▶ [WHAT THIS TASK INVOLVES] Reproduce the material below word for word, starting at its first line and ending with the line that contains "Plugins is located at coordinates (1127, 52).". Include both of those lines.
+-------+
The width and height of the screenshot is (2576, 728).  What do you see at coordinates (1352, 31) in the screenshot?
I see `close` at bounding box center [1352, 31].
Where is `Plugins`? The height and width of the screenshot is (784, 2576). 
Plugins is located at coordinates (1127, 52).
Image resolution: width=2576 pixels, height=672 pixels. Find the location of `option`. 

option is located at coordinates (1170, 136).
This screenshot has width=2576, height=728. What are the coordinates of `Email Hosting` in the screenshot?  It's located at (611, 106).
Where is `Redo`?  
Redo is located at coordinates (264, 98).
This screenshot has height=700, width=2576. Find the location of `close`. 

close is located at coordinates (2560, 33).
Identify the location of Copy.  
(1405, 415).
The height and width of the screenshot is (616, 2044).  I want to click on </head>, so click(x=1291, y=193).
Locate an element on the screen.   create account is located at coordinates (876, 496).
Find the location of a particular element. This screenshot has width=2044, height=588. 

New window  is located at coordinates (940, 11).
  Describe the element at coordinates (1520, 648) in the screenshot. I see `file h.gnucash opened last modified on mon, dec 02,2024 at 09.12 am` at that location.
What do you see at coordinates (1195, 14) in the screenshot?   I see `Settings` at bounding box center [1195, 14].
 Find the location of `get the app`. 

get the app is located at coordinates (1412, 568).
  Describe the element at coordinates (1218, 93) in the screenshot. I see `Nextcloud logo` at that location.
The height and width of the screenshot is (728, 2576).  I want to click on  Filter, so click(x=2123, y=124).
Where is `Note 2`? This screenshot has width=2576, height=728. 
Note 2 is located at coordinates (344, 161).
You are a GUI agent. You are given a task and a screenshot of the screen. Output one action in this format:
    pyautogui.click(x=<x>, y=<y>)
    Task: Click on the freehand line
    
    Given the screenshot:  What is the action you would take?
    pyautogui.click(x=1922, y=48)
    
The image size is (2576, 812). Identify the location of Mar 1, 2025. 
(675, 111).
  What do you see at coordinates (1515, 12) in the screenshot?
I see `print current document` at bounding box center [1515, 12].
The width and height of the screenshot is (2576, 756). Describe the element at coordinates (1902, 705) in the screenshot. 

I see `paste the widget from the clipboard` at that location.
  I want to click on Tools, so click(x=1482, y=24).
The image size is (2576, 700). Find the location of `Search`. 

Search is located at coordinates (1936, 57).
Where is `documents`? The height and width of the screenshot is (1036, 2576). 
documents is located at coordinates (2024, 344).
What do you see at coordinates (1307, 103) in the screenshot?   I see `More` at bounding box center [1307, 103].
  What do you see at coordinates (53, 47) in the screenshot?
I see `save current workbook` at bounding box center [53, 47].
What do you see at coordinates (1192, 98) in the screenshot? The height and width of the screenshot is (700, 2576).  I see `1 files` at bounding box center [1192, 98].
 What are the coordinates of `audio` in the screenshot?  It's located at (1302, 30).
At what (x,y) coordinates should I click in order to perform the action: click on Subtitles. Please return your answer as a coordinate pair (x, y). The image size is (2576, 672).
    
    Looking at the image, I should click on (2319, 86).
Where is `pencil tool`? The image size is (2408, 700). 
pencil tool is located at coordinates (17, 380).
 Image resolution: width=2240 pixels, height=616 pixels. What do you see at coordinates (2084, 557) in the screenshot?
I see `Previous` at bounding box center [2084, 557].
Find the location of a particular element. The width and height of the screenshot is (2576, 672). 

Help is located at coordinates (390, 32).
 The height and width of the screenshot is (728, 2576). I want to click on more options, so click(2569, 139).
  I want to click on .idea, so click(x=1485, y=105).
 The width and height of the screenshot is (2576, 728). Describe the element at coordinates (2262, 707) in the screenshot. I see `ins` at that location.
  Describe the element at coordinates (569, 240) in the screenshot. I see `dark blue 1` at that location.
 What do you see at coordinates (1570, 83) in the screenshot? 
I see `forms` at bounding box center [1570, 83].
+-------+
▶ [ANSWER FOR THIS EXERCISE]
The width and height of the screenshot is (2576, 728).  What do you see at coordinates (1352, 31) in the screenshot?
I see `close` at bounding box center [1352, 31].
Where is `Plugins`? The height and width of the screenshot is (784, 2576). 
Plugins is located at coordinates (1127, 52).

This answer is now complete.